1. Обсуждение взаимоотношений коллектива обсерватории с заведующим обсерваторией Р.В. Гостремом

Выступил замдиректора ИЗМИРАН тов. Лобачевский Л.А.:

- Вы все знаете, что было на расширенном заседании партбюро, и я не буду повторять всего того, что там говорилось. Смысл разногласий между коллективом и Рунаром Викторовичем Гостремом ясен. Он заключается в отсутствии должного общего и научного руководства со стороны Рунара Викторовича, хотя он и много сделал: создал коллектив, работающий в тесном контакте с Калининградским университетом, который получил интересные и важные научные результаты. Эти результаты докладывались на ряде конференций и получили высокую оценку. Разработаны модель ионосферы и основные принципы ИДК, получена ЭВМ, создаётся материальная база. Эти результаты нас радуют. Мы эти работы будем приветствовать и поднимать на щит. Но это только начало, первые шаги. Предстоит большая работа. Нужно углублять исследования, а не развивать их вширь. ЭВМ хотя и получена, но не установлена. Надо укрепить базу, а прежде всего укрепить взаимоотношения.

- **Поставленные задания**
1/ Перечислите по предложению документа, начинающемуся словами «Разработаны модель ионосферы», всё, что там названо разработанным, полученным или создаваемым.
2/ Продолжите выступление Лобачевского в документе после его последнего приведённого предложения.

- **Строки о том, где находятся цели**

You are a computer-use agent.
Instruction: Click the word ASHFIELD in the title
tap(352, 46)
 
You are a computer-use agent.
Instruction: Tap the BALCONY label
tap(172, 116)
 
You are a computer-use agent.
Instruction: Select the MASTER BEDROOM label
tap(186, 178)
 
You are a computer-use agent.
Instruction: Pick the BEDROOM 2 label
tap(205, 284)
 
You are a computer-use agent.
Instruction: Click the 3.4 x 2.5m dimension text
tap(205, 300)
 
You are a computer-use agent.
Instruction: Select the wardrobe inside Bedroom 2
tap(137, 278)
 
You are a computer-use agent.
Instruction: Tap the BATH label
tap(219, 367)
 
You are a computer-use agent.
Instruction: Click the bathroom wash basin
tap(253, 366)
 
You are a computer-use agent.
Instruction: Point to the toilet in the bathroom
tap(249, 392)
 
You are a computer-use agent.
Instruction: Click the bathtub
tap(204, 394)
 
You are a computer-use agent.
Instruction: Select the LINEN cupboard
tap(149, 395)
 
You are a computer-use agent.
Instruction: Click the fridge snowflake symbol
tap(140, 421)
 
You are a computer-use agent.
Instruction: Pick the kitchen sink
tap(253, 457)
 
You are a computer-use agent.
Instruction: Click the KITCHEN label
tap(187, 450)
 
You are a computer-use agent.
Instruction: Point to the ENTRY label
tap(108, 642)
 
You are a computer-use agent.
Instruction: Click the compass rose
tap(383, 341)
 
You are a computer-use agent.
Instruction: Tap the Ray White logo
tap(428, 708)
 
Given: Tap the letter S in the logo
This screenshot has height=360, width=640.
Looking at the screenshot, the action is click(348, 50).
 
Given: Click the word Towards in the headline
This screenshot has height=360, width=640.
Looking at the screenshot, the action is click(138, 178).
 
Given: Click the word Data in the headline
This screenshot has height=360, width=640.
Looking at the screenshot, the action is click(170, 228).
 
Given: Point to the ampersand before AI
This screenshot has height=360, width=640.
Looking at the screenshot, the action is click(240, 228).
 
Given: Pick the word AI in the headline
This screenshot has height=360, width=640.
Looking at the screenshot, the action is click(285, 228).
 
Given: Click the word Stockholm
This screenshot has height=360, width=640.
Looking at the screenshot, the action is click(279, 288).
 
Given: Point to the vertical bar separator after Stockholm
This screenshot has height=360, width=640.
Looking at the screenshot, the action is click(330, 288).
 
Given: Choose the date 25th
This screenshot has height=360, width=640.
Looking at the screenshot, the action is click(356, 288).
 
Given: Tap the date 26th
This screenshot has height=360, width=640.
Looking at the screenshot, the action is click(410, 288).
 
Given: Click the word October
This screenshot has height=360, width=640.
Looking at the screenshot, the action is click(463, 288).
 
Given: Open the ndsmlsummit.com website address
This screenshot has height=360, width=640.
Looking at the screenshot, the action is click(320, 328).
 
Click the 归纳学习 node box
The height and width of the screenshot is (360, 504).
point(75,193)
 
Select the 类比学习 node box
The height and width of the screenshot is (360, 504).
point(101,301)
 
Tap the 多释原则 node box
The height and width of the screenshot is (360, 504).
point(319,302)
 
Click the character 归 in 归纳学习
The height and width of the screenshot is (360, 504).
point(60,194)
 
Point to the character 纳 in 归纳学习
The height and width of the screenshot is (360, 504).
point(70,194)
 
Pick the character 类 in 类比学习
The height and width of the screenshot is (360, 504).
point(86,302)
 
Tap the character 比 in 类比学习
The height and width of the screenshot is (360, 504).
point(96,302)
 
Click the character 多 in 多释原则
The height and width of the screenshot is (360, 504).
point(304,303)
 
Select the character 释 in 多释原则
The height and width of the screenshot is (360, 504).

- **Ответы на задания**
1/ Модель ионосферы; основные принципы ИДК; ЭВМ; материальная база.

2/
Сейчас коллектив находится в неустойчивом состоянии, один шаг и коллектив развалится. Сейчас важно сплотиться, чтобы в эти трудные времена, которые переживает коллектив, не были потеряны люди, выросшие здесь. Все вы понимаете, что коллектив должен жить спаянно, дружно. Если коллектив раздирается противоречиями, то он разваливается - это неизбежно. Ситуация, которая возникла, беспокоит дирекцию ИЗМИРАН и общественные организации. Мы сделаем всё, чтобы не допустить развала коллектива.
Нам сейчас ясна причина этих ненормальных отношений. Они возникли из-за неумелого и неправильного руководства со стороны Рунара Викторовича, из-за отсутствия у него научного потенциала. Создал коллектив и не руководит им. Высказывает идеи, которые не имеют никакой почвы, шарахается из стороны в сторону, противоречит специалистам, когда сам ничего не понимает. Этим мы очень обеспокоены. Была бы нормальная обстановка, если бы Рунар Викторович помогал тем, кто тянет всю работу. Работа от этого только бы выиграла. А он поступает наоборот: сталкивает людей лбами. Допускает всякие завихрения, одному говорит одно, другому говорит другое. Говорит мне, что товарищ Намгаладзе никудышный человек, а на бюро его хвалит. Рунара Викторовича нельзя ставить во главе большого дела как научного руководителя. Организаторские способности у него очень низкие. Нечётко ставятся задачи, действует по принципу "разделяй и властвуй", не держит слова, говорит, как ему выгодно, обещает и не выполняет свои обещания. Всё это вызывает недоверие коллектива.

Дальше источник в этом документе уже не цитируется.